No próximo texto, usando como instrumento metodológico o comparatismo e a internacionalização, será abordada uma questão político-técnica essencial: as discussões acerca das premissas de refundação do NCPP.


Notas e Referências:

[1] Por todos, o já histórico texto de Prado, Geraldo. O ódio irracional às garantias do processo, Salem e a “Santa Inquisição nas Minas”. http://justificando.cartacapital.com.br/2017/08/09/o-odio-irracional-as-garantias-do-processo-salem-e-santa-inquisicao-nas-minas/

[2] ESER, A.; “The importance of Comparative Legal Research for the Development of Criminal Science”, Nouvelles Études Pénales, 1998

[3] Para a crítica ver, entre outros, FRANKENBERG, Gunter. Critical comparisons: Re-thinking comparative law. Harv. Int'l. LJ, v. 26, p. 411, 1985.

[4] Entre outros textos ver Delmas-Marty, M., Pieth, M., Sieber, U., & Lelieur, J.. Les chemins de l'harmonisation pénale (p. 447). Société de législation comparée. 2008, especialmente pgs. 19 a 38.

[5] DELMAS-MARTY, Mireille. Le relatif et l'universel : Les forces imaginantes du droit. Seuil, 439 p., 2004. E completa a autora para afirmar que “Assim, pois, os estudos comparados conduzem à resistência, seja de modo radical pela rejeição de toda integração, seja de modo mais ameno, excluindo a unificação segundo regras uniformes, mas abrindo a via de uma harmonização em torno de princípios comuns aplicados com uma margem nacional de apreciação”

[6] Para essa evolução ver, entre outros, Laurence Burgorgue-Larsen, « Chronique d'une théorie en vogue en Amérique latine Décryptage du discours doctrinal sur le contrôle de conventionalité », Revue française de droit constitutionnel 2014/4 (n° 100), p. 831-863. Também, SALGADO PESANTES, Hernán. Justicia constitucional transnacional: el modelo de la Corte Interamericana de Derechos Humanos.
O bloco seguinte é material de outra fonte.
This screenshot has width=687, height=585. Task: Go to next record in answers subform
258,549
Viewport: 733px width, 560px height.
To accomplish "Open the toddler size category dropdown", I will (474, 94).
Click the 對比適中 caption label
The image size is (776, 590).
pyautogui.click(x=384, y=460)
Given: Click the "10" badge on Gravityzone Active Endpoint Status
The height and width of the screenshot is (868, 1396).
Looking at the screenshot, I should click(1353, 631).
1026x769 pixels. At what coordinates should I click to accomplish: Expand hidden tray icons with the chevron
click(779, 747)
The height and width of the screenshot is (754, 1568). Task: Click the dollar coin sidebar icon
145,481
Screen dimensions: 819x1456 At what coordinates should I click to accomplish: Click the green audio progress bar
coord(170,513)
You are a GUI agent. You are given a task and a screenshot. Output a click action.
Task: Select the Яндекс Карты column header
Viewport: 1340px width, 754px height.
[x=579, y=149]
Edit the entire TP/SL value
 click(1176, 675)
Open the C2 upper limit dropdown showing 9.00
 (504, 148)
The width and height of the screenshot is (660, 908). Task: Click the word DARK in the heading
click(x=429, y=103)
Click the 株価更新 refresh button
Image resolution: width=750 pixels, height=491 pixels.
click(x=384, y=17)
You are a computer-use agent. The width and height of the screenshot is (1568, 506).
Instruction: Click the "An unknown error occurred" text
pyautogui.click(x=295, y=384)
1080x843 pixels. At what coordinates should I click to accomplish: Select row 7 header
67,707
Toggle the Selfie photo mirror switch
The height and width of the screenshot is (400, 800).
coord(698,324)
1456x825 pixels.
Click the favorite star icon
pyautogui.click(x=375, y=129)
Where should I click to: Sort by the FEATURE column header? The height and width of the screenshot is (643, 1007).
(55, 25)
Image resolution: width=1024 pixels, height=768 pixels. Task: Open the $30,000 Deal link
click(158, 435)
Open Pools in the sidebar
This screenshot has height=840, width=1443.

Control de constitucionalidad vs. Control de convencionalidad. A. von Bogdandy, E. Ferrer Mac-Gregor, M. Morales Antoniazzi (coordinators), La justicia constitucional y su internacionalización.¿ Hacia un Ius Constitutionale Commune en América Latina, p. 469-495, 2010.

[7] Com limites, como se verá ao longo dos textos que comporão essa série de artigos.

[8] PIZZI, William T.; MARAFIOTI, Luca. The New Italian Code of Criminal Procedure: The Difficulties of Building an Adversarial Trial System on a Civil Law Foundation. Yale J. Int'l L., v. 17, p. 1, 1992: “The pervasive ethos of the inquisitorial system provided a climate hostile to adversarial reforms, which were either discarded or neutralized so as to fit within the civil law tradition”

[9] VOGLER, Richard. A world view of criminal justice. Routledge, 2016, p. 02. Tradução livre do autor

[10] VOGLER, op loc. Cit.

[11] Confronto de ideias que exemplifica a valia do comparatismo: no caso britânico pode ser dispensável essa abordagem sistêmica; no brasileiro, não conforme expusemos em CHOUKR, F. H.. Modelos processuais: uma discussão ainda necessária. Boletim Informativo IBRASPP, v. 01, p. 15-16, 2011.

[12] Cujo desenvolvimento teve como primeiro passo o “trabalho dos acadêmicos medievais que criaram um poderoso sistema de investigação e adjudicação que foi de imensa importância prática para as autoridades feudais e religiosas na incipiente Europa”. VOGLER, op. Cit. p. 20, tradução livre.